I have been dying to know what this whistling/squealing noise coming from under the hood of my pathfinder is. I can't pin-point exactly where the noise is coming from, but it seems to be coming from around the area where the fan/fanbelts are located. The quality of the video distorts the sound a little bit, but you'll get the general idea of what it sounds like.

I have noticed that the noise is non-existant until the engine warms up. For example, on cold winter mornings there is no noise...at least not until the car starts warming up.
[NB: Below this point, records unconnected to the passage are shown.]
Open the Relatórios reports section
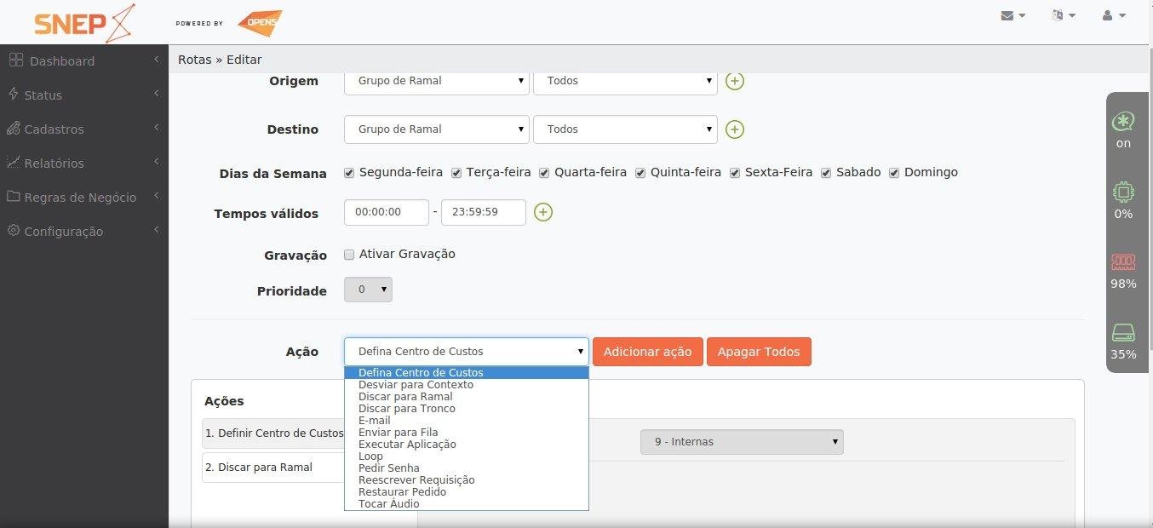Viewport: 1153px width, 528px height. [55, 163]

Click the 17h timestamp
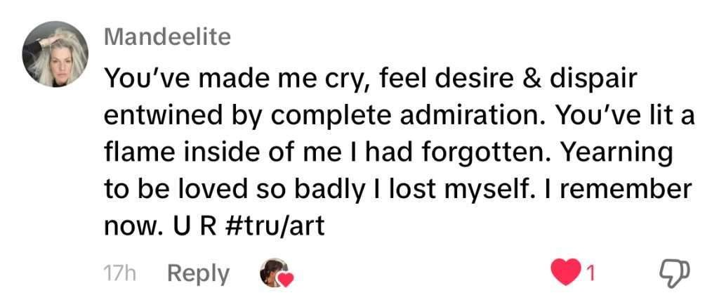119,275
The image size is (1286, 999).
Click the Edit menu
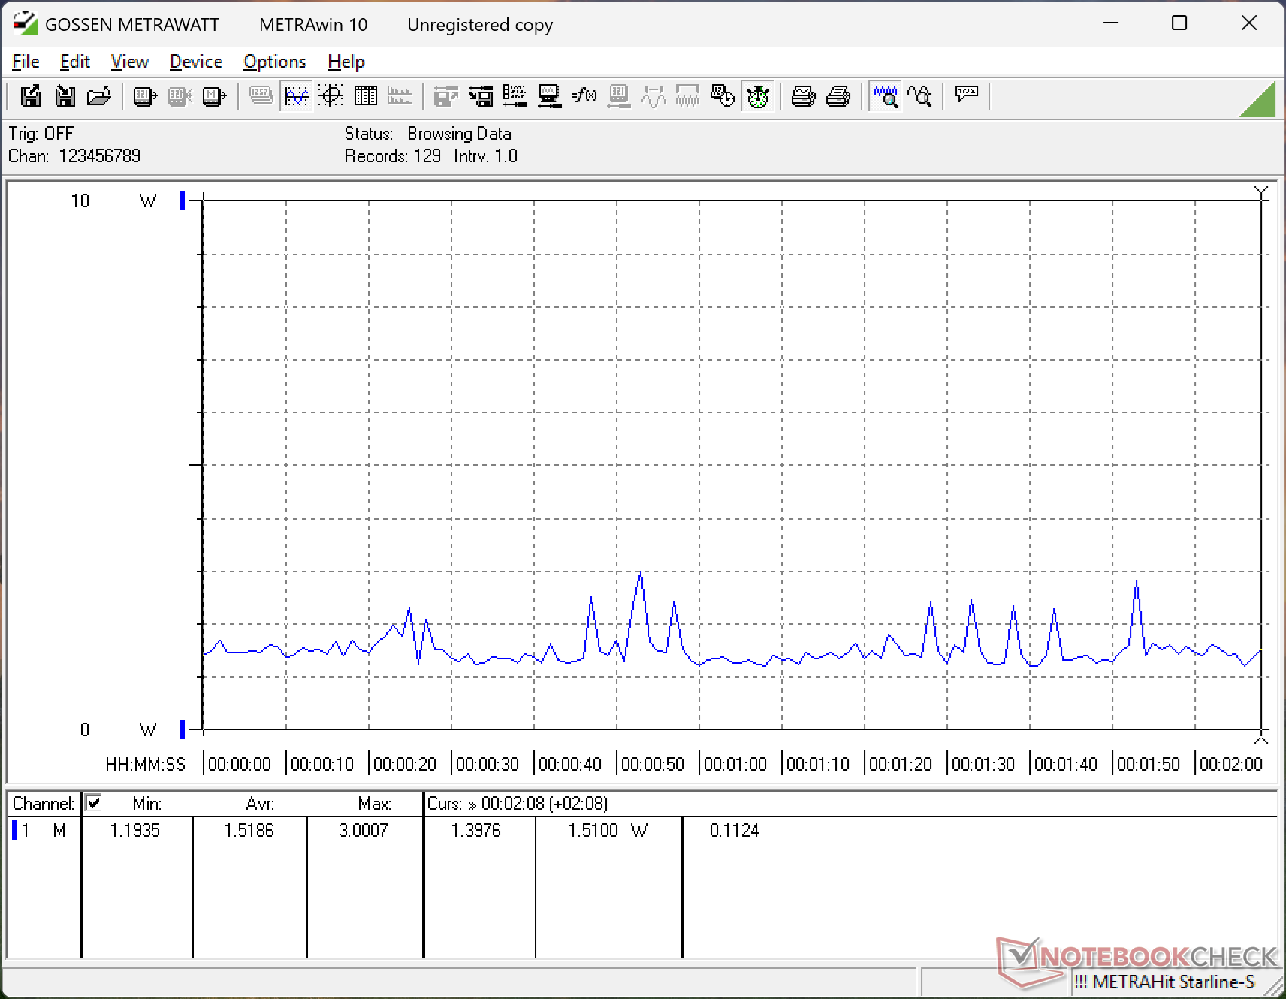coord(75,62)
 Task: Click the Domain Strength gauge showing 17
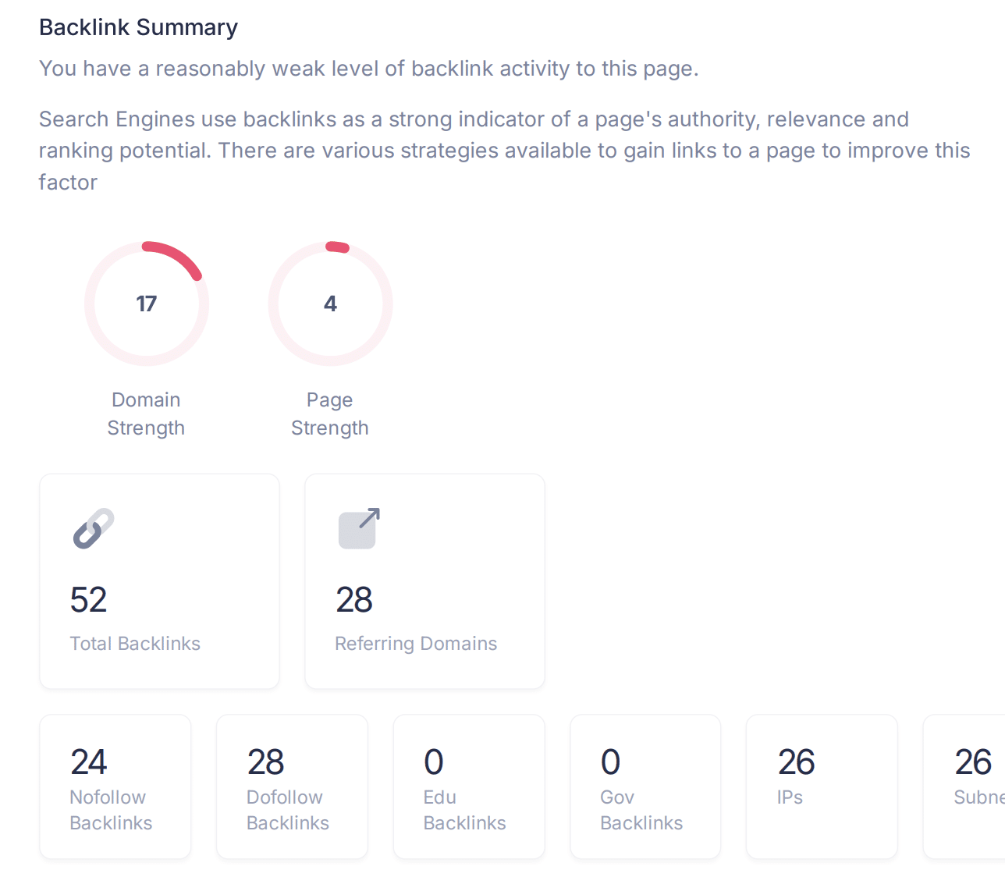pyautogui.click(x=147, y=304)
I don't know if this will help, but I have a 2000 Nissan Pathfinder LE with 113,247 miles on it. Thanks


----------



## dvdswanson (Nov 6, 2005)

cant get youtube at work, but, have you tried isolating the noise by removing fan belts one at a time? if you have a single belt that runs everything, you will have to listen to the area that the noise is coming from. most likely its a bearing going out. probably an idler pulley but could be the h2o pump or alt.


----------



## clutchcolin21 (Apr 2, 2009)

thanks. I've never really worked on cars so I'm not to sure on how to do any of that but I will take it into consideration. I'll either have my mechanic try something, or I'll bring it down to the automotive class at school (free!!). I have a feeling it may be the belts, as when I bought the car I didn't notice the noise until I got new fan belts. But then again, maybe I just never noticed it as the fan belts were replaced before I really got a chance to "have" the car.
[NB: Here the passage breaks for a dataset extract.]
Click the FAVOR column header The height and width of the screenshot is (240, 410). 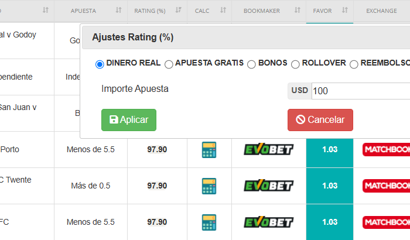click(322, 11)
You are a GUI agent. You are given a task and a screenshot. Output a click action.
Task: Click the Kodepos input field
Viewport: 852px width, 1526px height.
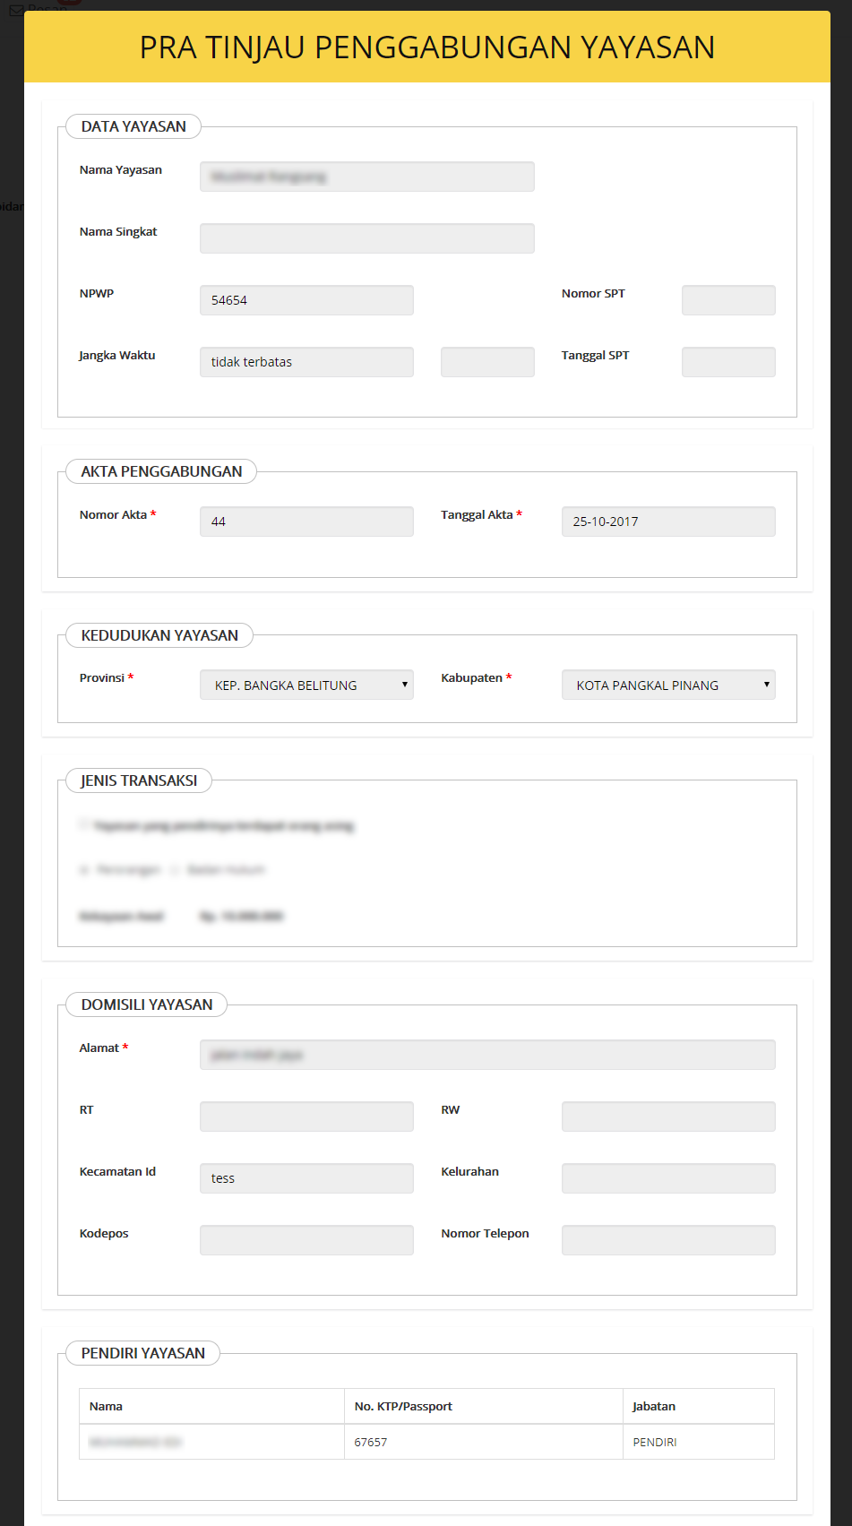(x=306, y=1240)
Once again I'm not the greatest with cars, so if by alt. you meant alternator, I don't think it would be that. A few months ago my battery died, and at first I had thought it may be the alternator, but the alternator was reported to be good by my mechanic, so I think I can eliminate that from the list of possible solutions.


----------



## sontyper (Mar 30, 2009)

Have you ever change the ac/alt belts...There's 2 of them..There cheap to repair..


----------



## guinnessmike (Dec 20, 2006)

It says the video has been removed so maybe you fixed it already, but my 95' Path was making a whistling noise a while back. I thought it was the a/c comp belt, but when I removed it the sound was still there. It ended up being a vacuum leak on one of the hoses going into the main air intake hose near the MAF. Try all the hose connections on the intake to see if the sound changes pitch.


----------



## pittmanjustin (Apr 11, 2011)

miine does it too if you look at the intake hose from the air box you will see small cracks in between the ripples just put some silicone on it and keep movin


----------